### To do
• a. According to the Alzheimer's research article, which journal published the research?
• b. Write out the Alzheimer's research article between "This research, which" and "of Alzheimer’s patients.", inclusive.

### Document excerpt
╔══

In patients with Alzheimer’s disease, there are abnormal accumulations of amyloid plaques in the brain, which naturally occur in the body. These amyloid plaques are an accumulation of a protein called p-tau and they disrupt cell function. Research is being done to better understand how and when these amyloid plaques form. Now, researchers believe that they have identified a compound that can reduce the number of amyloid plaques in the brain and lessen brain inflammation.
Liviu Mirica, a chemistry professor at the University of Illinois at Urbana-Champaign who led the research notes, “It's possible that the amyloid plaques somehow trigger the aggregation of the p-tau proteins in the extracellular environment, and this process then spurs the spread and formation of p-tau inside the neurons, where it starts to clump together."
This clumping leads to what is called “neurofibrillary tangles” which disrupt cell function and ultimately kill the cell. Scientists still do not understand everything at work with Alzheimer’s disease. Some studies have tried to dissolve or disrupt the amyloid plaques, which contain a protein fragment called beta-amyloid peptide. According to Mirica, “Everybody was trying to attack the amyloid plaques to dissolve them, but we've learned that Alzheimer's is a bit more complicated than we thought. Studies have found strong evidence that these soluble peptides are the most neurotoxic species and are causing memory loss and neuron cell death. Plaque formation might be an attempt by the brain to neutralize the threat.”
Copper and iron are also part of the pathology of Alzheimer’s. These metal ions form associations with the beta-amyloid peptide and contribute to oxidative stress and brain inflammation. "To address these different pathological aspects of Alzheimer's disease, we developed a compound known as L1 that interacts with different regions of the beta-amyloid peptide, as well as with metal ions," Mirica said.
Mirica continued, "When tested in mice genetically predisposed to develop Alzheimer's-like pathologies, our compound could cross the blood-brain barrier, reduce neuroinflammation and decrease the levels of amyloid plaques and of p-tau aggregates associated with these plaques."
This research, which is published in the journal, ACS Chemical Neuroscience, provides insight for drug development. Drugs that interact with amyloid-beta protein fragments could help improve the lives of Alzheimer’s patients.

╚══

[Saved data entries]
╔══

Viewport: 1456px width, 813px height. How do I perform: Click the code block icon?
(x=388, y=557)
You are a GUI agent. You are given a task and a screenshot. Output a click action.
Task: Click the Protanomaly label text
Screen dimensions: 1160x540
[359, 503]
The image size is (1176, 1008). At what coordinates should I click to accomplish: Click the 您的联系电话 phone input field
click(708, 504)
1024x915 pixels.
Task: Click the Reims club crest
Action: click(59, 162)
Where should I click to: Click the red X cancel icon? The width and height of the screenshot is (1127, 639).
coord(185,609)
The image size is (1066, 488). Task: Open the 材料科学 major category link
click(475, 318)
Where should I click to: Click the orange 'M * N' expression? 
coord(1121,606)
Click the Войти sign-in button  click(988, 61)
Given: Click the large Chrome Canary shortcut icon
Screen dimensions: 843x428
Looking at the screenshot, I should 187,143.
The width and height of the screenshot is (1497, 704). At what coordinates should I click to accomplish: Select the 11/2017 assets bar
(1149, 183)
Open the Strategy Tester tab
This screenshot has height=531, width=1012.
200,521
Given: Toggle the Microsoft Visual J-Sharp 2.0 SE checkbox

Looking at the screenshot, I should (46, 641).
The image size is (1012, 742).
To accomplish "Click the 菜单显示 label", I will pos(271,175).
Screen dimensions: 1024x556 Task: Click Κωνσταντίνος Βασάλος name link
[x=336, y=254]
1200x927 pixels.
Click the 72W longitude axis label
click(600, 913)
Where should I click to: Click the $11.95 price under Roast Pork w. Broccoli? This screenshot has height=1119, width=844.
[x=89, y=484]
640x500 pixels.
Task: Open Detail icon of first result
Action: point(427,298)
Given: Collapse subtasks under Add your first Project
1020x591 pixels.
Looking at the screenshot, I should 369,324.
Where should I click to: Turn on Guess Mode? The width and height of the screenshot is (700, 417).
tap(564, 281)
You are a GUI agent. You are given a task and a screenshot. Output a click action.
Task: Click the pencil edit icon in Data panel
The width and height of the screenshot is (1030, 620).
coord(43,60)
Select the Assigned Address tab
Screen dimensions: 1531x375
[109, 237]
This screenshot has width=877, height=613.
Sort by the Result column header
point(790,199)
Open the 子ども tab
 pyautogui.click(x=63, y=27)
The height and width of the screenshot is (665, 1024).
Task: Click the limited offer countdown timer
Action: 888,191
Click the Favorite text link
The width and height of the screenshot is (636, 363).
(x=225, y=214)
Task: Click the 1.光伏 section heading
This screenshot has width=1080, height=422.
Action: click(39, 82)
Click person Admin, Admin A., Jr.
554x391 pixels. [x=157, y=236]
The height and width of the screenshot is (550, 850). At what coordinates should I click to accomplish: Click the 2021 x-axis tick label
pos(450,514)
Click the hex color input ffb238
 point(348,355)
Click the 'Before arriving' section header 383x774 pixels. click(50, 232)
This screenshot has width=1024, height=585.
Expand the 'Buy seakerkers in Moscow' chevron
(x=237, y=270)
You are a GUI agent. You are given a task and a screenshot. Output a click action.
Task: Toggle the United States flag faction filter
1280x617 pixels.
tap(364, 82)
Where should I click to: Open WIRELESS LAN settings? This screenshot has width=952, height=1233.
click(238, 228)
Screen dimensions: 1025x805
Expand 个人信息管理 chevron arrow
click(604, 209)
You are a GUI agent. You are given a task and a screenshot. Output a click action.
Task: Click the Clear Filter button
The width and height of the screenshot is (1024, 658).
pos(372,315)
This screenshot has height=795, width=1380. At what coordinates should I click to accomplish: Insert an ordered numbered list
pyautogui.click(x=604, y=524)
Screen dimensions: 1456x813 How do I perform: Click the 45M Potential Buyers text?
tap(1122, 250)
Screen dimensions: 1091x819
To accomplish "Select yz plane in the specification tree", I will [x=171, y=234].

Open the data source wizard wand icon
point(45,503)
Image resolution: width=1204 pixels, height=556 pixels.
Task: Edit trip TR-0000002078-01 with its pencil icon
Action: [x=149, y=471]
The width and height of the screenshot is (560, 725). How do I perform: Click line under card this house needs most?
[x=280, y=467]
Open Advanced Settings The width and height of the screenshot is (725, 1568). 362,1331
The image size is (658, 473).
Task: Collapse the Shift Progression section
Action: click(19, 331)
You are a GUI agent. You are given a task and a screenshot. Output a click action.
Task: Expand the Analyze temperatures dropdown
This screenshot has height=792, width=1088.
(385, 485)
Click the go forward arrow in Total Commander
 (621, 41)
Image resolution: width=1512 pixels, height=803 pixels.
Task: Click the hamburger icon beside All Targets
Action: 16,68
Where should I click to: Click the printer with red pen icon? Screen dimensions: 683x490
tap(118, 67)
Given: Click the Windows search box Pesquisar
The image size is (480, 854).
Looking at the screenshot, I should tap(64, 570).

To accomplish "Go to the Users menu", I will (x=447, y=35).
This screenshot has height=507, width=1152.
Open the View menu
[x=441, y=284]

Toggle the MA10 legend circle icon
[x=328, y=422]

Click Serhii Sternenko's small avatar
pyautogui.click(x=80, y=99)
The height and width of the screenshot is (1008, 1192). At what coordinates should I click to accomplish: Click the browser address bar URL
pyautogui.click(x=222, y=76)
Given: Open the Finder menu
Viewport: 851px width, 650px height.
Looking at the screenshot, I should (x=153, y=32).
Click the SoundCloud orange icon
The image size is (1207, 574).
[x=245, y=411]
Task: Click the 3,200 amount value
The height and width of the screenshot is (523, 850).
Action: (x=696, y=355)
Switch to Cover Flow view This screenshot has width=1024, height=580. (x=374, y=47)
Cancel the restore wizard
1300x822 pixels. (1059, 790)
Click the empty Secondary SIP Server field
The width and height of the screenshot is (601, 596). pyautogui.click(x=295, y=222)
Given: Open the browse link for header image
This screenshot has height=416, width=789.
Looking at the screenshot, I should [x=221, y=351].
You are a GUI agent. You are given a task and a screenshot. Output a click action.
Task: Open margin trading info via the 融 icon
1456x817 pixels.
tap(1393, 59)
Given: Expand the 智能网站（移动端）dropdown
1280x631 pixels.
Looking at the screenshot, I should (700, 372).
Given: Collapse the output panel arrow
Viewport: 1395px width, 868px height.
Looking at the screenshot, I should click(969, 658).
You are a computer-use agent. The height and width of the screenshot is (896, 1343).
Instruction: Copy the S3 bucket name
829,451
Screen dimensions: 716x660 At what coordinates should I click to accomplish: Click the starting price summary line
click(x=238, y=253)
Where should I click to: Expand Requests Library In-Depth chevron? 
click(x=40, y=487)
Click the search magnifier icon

╚══

### Per-task answers
• a. ACS Chemical Neuroscience

• b.
This research, which is published in the journal, ACS Chemical Neuroscience, provides insight for drug development. Drugs that interact with amyloid-beta protein fragments could help improve the lives of Alzheimer’s patients.